■ INSTRUCTION
Put the records into a numbered list, starting at the first line and ending at the line containing "Action: point(632,587)", both included, with blank lines left out.

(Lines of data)
********************

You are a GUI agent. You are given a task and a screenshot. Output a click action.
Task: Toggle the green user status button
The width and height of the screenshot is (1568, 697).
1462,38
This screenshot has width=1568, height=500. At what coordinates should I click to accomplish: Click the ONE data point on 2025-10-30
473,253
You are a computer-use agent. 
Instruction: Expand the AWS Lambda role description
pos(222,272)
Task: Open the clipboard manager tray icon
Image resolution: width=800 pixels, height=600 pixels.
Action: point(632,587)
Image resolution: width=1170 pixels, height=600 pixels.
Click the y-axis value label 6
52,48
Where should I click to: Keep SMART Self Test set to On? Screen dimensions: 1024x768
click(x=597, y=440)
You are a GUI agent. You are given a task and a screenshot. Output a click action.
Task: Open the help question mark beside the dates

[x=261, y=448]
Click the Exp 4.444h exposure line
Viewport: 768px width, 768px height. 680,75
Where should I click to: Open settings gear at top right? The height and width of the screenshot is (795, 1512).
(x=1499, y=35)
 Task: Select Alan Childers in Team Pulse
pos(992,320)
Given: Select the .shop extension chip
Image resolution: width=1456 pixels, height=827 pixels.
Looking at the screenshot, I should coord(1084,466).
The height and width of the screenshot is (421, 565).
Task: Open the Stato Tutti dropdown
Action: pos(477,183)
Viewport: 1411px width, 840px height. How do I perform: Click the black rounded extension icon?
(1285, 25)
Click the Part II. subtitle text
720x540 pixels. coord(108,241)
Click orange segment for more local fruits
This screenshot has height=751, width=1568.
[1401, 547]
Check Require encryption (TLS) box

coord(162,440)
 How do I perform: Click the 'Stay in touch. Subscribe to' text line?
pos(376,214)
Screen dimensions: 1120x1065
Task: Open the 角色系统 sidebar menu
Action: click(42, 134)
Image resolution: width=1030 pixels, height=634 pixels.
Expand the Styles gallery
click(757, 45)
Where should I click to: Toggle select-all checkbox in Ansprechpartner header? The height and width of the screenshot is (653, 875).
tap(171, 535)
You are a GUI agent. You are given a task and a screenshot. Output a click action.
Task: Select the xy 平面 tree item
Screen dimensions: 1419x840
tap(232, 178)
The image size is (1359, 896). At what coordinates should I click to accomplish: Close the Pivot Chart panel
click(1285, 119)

********************

■ EXPECTED ANSWER
1. You are a GUI agent. You are given a task and a screenshot. Output a click action.
2. Task: Toggle the green user status button
3. The width and height of the screenshot is (1568, 697).
4. 1462,38
5. This screenshot has width=1568, height=500. At what coordinates should I click to accomplish: Click the ONE data point on 2025-10-30
6. 473,253
7. You are a computer-use agent. 
8. Instruction: Expand the AWS Lambda role description
9. pos(222,272)
10. Task: Open the clipboard manager tray icon
11. Image resolution: width=800 pixels, height=600 pixels.
12. Action: point(632,587)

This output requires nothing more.